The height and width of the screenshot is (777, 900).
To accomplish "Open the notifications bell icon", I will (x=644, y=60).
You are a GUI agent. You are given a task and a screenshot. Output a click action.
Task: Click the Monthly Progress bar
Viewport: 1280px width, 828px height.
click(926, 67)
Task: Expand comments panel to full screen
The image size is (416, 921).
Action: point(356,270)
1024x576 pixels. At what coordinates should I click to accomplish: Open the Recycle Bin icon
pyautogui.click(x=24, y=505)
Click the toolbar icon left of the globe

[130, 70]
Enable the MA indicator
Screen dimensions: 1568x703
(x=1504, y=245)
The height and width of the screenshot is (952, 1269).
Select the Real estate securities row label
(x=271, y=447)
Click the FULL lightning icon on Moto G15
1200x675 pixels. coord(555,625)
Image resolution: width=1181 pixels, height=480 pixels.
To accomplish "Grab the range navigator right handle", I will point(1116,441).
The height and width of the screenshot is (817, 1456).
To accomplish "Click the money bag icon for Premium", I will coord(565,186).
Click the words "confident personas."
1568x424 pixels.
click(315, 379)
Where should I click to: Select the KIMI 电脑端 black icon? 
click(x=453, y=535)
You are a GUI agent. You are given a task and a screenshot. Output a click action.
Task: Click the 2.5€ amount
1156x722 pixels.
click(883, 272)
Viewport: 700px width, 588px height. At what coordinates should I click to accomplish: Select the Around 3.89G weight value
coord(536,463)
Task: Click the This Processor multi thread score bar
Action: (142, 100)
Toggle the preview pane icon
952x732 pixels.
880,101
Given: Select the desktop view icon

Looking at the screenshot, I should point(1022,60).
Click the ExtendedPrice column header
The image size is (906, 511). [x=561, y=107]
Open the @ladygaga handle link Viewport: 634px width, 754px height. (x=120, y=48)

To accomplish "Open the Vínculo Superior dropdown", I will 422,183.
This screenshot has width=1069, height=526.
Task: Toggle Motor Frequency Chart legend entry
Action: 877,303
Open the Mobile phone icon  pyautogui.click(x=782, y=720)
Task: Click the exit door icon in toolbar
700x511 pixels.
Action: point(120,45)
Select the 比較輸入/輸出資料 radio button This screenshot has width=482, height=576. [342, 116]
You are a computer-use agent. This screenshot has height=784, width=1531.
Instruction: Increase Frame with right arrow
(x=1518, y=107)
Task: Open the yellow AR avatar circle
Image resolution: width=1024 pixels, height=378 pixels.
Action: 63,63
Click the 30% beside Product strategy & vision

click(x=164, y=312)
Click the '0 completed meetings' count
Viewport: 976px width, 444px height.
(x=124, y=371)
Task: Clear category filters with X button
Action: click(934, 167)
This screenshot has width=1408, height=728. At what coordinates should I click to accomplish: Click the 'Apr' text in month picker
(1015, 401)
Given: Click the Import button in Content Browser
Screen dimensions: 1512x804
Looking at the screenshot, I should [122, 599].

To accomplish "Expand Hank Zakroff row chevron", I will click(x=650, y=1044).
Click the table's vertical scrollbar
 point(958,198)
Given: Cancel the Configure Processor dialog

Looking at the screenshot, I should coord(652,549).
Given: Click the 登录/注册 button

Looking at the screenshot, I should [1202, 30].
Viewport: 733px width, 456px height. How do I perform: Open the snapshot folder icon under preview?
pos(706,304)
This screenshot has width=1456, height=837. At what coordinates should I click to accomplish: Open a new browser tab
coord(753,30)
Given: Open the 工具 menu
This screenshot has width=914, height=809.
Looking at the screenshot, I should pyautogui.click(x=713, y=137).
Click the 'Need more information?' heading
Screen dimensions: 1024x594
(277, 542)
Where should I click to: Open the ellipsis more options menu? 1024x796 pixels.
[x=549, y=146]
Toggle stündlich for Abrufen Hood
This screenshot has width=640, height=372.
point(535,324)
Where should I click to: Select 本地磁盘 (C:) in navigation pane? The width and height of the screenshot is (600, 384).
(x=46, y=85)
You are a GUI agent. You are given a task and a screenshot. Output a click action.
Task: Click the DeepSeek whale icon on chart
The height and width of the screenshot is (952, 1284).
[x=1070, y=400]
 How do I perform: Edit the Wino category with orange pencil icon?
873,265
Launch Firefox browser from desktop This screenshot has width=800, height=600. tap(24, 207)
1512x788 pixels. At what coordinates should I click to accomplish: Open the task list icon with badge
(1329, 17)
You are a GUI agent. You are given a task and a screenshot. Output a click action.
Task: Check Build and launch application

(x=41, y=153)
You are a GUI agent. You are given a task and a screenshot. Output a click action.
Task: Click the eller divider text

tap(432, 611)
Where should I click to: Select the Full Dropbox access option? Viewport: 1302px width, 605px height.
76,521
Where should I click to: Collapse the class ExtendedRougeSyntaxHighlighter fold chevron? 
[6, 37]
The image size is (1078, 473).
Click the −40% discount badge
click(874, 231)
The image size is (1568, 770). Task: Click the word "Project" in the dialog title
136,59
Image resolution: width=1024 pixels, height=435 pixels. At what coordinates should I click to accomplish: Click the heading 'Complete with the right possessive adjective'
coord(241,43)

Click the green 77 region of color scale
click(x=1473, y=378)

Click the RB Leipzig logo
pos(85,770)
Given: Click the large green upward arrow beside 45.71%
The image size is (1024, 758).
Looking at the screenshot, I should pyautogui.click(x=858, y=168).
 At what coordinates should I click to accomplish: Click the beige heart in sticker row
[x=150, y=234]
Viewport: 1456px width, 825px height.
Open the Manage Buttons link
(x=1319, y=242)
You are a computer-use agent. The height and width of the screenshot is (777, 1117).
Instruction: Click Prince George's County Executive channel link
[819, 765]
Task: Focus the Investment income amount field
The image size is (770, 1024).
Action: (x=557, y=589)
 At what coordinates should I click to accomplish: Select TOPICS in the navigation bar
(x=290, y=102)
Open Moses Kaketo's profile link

WHAT YOU HAVE TO DO: Could you return the lines in the entries above that contain "handle"?

RESULT OF THE EXERCISE:
To accomplish "Grab the range navigator right handle", I will point(1116,441).
Open the @ladygaga handle link Viewport: 634px width, 754px height. (x=120, y=48)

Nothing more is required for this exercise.